Files
infoscreen-dev/TODO.md
RobbStarkAustria 0cd0d95612 feat: remote commands, systemd units, process observability, broker auth split
- Command intake (reboot/shutdown) on infoscreen/{uuid}/commands with ack lifecycle
- MQTT_USER/MQTT_PASSWORD_BROKER split from identity vars; configure_mqtt_security() updated
- infoscreen-simclient.service: Type=notify, WatchdogSec=60, Restart=on-failure
- infoscreen-notify-failure@.service + script: retained MQTT alert when systemd gives up (Gap 3)
- _sd_notify() watchdog keepalive in simclient main loop (Gap 1)
- broker_connection block in health payload: reconnect_count, last_disconnect_at (Gap 2)
- COMMAND_MOCK_REBOOT_IMMEDIATE_COMPLETE canary flag with safety guard
- SERVER_TEAM_ACTIONS.md: server-side integration action items
- Docs: README, CHANGELOG, src/README, copilot-instructions updated
- 43 tests passing
2026-04-05 08:36:50 +02:00

7.5 KiB
Raw Permalink Blame History

Project TODOs

This file tracks higher-level todos and design notes for the infoscreen client.

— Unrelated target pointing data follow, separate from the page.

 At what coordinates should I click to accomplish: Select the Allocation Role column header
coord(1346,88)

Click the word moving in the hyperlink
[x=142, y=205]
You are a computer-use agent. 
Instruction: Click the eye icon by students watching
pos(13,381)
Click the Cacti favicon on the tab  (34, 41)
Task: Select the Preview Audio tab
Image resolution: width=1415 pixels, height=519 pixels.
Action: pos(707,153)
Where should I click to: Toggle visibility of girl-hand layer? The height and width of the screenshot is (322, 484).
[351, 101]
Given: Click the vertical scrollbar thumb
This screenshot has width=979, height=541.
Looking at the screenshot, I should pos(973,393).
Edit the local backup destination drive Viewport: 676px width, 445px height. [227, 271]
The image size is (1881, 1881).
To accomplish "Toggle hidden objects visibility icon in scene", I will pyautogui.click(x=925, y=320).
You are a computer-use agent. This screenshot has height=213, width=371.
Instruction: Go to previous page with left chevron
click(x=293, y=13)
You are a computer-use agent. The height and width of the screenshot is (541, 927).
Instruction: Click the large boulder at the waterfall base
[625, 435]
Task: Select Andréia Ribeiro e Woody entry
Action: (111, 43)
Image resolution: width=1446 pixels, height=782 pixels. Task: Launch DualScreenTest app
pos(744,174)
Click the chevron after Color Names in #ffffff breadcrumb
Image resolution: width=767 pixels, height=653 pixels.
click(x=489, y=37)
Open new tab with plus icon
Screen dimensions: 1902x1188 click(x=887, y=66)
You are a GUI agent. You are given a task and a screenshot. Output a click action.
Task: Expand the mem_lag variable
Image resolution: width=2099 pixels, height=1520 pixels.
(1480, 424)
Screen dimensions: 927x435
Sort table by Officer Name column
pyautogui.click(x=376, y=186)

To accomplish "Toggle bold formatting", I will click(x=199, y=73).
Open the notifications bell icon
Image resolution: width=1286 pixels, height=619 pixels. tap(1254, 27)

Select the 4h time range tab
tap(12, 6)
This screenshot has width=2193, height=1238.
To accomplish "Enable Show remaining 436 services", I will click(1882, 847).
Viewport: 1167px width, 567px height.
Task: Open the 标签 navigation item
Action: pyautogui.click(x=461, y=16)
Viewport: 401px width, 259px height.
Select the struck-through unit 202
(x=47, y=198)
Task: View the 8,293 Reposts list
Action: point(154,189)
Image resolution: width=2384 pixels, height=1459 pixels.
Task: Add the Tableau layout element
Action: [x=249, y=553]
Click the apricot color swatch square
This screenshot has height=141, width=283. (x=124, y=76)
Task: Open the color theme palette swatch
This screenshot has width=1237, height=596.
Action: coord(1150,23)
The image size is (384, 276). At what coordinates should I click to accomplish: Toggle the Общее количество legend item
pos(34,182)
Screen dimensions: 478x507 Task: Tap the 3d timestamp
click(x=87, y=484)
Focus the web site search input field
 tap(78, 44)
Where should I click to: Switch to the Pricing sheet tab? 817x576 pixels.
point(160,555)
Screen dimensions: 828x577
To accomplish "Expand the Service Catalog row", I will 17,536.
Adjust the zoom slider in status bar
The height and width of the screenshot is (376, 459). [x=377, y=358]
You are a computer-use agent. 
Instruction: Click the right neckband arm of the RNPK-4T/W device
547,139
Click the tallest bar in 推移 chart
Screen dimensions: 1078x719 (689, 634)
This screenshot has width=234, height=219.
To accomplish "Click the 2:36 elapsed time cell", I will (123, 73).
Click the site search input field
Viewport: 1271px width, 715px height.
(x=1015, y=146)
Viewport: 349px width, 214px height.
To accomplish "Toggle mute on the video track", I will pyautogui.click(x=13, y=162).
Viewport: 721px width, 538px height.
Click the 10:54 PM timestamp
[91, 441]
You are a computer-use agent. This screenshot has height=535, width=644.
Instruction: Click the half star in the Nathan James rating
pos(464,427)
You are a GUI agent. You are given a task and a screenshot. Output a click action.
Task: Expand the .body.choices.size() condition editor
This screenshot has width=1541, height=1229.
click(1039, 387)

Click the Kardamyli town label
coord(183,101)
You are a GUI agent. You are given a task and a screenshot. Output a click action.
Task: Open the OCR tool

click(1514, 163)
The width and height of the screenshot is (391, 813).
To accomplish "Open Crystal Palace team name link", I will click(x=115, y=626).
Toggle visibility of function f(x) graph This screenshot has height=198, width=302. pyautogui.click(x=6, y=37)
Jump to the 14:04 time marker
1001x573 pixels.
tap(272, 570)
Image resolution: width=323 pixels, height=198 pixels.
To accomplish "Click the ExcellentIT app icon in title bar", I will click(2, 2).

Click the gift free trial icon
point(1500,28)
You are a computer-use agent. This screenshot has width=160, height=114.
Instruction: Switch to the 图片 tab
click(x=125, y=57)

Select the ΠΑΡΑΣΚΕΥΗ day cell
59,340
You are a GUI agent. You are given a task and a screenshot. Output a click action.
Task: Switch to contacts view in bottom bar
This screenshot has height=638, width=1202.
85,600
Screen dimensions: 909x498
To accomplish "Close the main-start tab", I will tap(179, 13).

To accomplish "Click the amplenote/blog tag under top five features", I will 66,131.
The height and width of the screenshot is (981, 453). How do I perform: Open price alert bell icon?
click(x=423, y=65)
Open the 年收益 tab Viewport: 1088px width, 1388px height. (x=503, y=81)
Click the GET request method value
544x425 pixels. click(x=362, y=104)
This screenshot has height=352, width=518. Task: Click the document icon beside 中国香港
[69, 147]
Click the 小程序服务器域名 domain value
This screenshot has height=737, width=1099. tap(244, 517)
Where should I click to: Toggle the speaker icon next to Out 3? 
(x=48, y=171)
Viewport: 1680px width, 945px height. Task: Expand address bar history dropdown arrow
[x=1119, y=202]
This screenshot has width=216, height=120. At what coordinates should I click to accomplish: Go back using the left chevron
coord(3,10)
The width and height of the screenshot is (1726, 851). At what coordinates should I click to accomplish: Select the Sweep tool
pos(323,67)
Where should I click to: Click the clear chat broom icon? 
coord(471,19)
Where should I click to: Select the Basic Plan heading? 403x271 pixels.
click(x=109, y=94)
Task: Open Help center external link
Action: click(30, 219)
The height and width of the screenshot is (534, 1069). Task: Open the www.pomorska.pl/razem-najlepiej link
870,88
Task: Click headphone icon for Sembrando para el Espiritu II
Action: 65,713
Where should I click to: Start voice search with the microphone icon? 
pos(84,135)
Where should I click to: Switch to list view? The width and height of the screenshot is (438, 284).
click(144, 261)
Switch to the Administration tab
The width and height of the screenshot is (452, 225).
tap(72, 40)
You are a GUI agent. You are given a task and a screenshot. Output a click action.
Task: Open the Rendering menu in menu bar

Video playback (Raspberry Pi)

  • Remove taskbar / window decorations in VLC window

    • Goal: show video truly fullscreen without window title bar or OS panel/taskbar overlapping.
    • Ideas / approaches:
      • Use libVLC options from python-vlc: --no-video-deco, --no-video-title-show, --video-on-top, and call player.set_fullscreen(True) after playback starts.
      • Run the Display Manager in a dedicated kiosk X session (no panel/desktop environment) or minimal window manager (openbox/matchbox) to avoid taskbar.
      • Use wmctrl as a fallback to force fullscreen/above: wmctrl -r <title> -b add,fullscreen,above.
      • Add an env var toggle, e.g. VLC_KIOSK=1, to enable these options from runtime.
    • Acceptance criteria:
      • Video occupies the full display area with no visible window controls or panels on top.
      • Behaviour toggleable via env var.
  • Add possibility to adjust sound level by HDMI-CEC using Python

    • Goal: allow remote/automatic volume control over HDMI using CEC-capable hardware.
    • Ideas / approaches:
      • Use libcec bindings (e.g. pycec / cec packages) or call cec-client from shell to send volume commands to the TV/AVR.
      • Map event volume (0.0-1.0) to CEC volume commands (some devices support absolute volume or key presses like VOLUME_UP/VOLUME_DOWN).
      • Provide a small adapter module src/hdmi_cec.py that exposes set_volume(level: float) and volume_step(up: bool) used by display_manager.py when starting/stopping videos or on explicit volume events.
    • Acceptance criteria:
      • set_volume() issues appropriate CEC commands and returns success/failure.
      • Document any platform limitations (some TVs don't support absolute volume via CEC).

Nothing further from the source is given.